# Drawer construction



## Gatorpharm (Nov 29, 2010)

I know that dovetails are the strongest joint for drawer construction. But I didn't want to spend $$ on a jig just now. What's the next best thing? I have a table saw and router. I'm using 1/2 inch Baltic birch plywood. 7"H,38"W,21"D. False front. Full extension side mount drawer slides. The drawers will be used for DVD storage on a built-in entertainment cabinet - not very heavy contents. 

Thanks


----------



## Locodcdude (Oct 24, 2010)

Using dovetails doesn't mean you need to buy a fancy jig, but if you are amateur like me, cutting them by hand isn't the best idea. I would use a Lock miter bit in the router, or just use some rabbets on these drawers.


----------



## cabinetman (Jul 5, 2007)

The easiest drawer construction would be to rabbet the sides to accept the front and back. All the machining can be done on the table saw with a single blade. Cut the length of the rabbet first on the sides, i.e., ½" x ¼" deep. If you cut the sides standing up, set up a tall fence support. If not, several passes can be made with just your miter gauge and the side held flat to the table. The sides and front are grooved to accept the bottom. 

The back is cut short to allow the bottom to be slid in. A well fitted bottom will help square the drawer. The bottom can be attached to the underside of the back with fasteners, or screws.

The front and back can be brad nailed (and glued) to the sides . Use an angle to the front and back to shoot the fastener into the sides. That way no fastener will show when assembled.












 







.


----------



## russjohnson (Dec 11, 2010)

I had a recent project that used the same material. I used a locked rabbet joint. Basically a 1/4 x 1/4 rabbet with a dado 1/4" in on the mating piece. Here is an example http://www.woodmagazine.com/woodworking-tips/techniques/joinery/lock-rabbet-drawer-joints/. I found it created flawless 90 deg corners with out much work. Joint can get a little tight when glue is applied so make it not too tight during dry fit. I brad nailed them during dry up.


----------



## cabinetman (Jul 5, 2007)

OBJECTIVES ::
a) Reproduce the drawer construction thread verbatim from "I know that" to "(Oct 24, 2010)".
b) Decide whether each statement agrees with the drawer construction thread, and support each yes or no with the thread's own words: (i) Gatorpharm's drawers will be used to store DVDs. (ii) According to cabinetman, the back is cut longer than the sides so that the bottom can be slid in. (iii) The locked rabbet joint russjohnson describes starts with a 1/2 x 1/2 rabbet.
c) Write the next part of the drawer construction thread, beginning right after its final line.
The listing after this point comes from a separate source.

DATASET CONTENT ::
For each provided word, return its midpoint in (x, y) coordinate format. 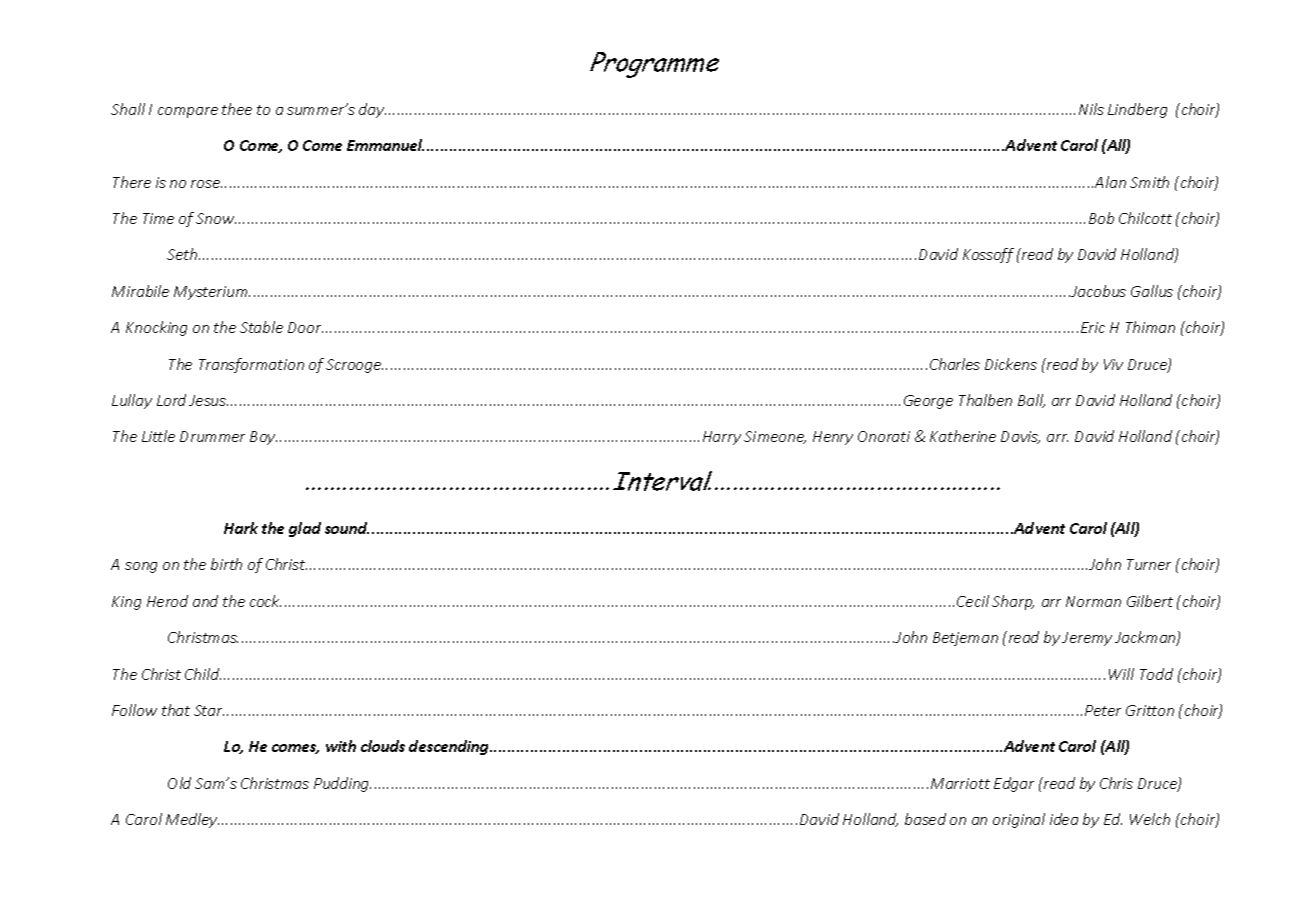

TASK ANSWERS ::
a)
I know that dovetails are the strongest joint for drawer construction. But I didn't want to spend $$ on a jig just now. What's the next best thing? I have a table saw and router. I'm using 1/2 inch Baltic birch plywood. 7"H,38"W,21"D. False front. Full extension side mount drawer slides. The drawers will be used for DVD storage on a built-in entertainment cabinet - not very heavy contents. 

Thanks


----------



## Locodcdude (Oct 24, 2010)

b)
(i) Yes: "The drawers will be used for DVD storage on a built-in entertainment cabinet - not very heavy contents."
(ii) No: "The back is cut short to allow the bottom to be slid in."
(iii) No: "Basically a 1/4 x 1/4 rabbet with a dado 1/4" in on the mating piece."

c)
russjohnson said:


> I had a recent project that used the same material. I used a locked rabbet joint. Basically a 1/4 x 1/4 rabbet with a dado 1/4" in on the mating piece. Here is an example http://www.woodmagazine.com/woodworking-tips/techniques/joinery/lock-rabbet-drawer-joints/. I found it created flawless 90 deg corners with out much work. Joint can get a little tight when glue is applied so make it not too tight during dry fit. I brad nailed them during dry up.



That is a strong joint. One drawback for a plywood drawer box is that the plywood edge shows from the side.
.




















 







.


----------



## SteveEl (Sep 7, 2010)

Drawer rabbet joint jig - 4 styles of joints with a single setup
http://www.woodworkingtalk.com/f2/drawer-box-joints-23787/#post189517


----------



## sawdustfactory (Jan 30, 2011)

SInce you're using a false front, I'd make both front and back like the "back of drawer joint" in the photo.


----------



## rrbrown (Feb 15, 2009)

I agree with sawdustfactory. I bought those bits because they looked good and was on sale but haven't use them yet.

I usually use cabinetman's method but I'm going to try my new bits next time.


----------



## TGRANT (Jan 25, 2011)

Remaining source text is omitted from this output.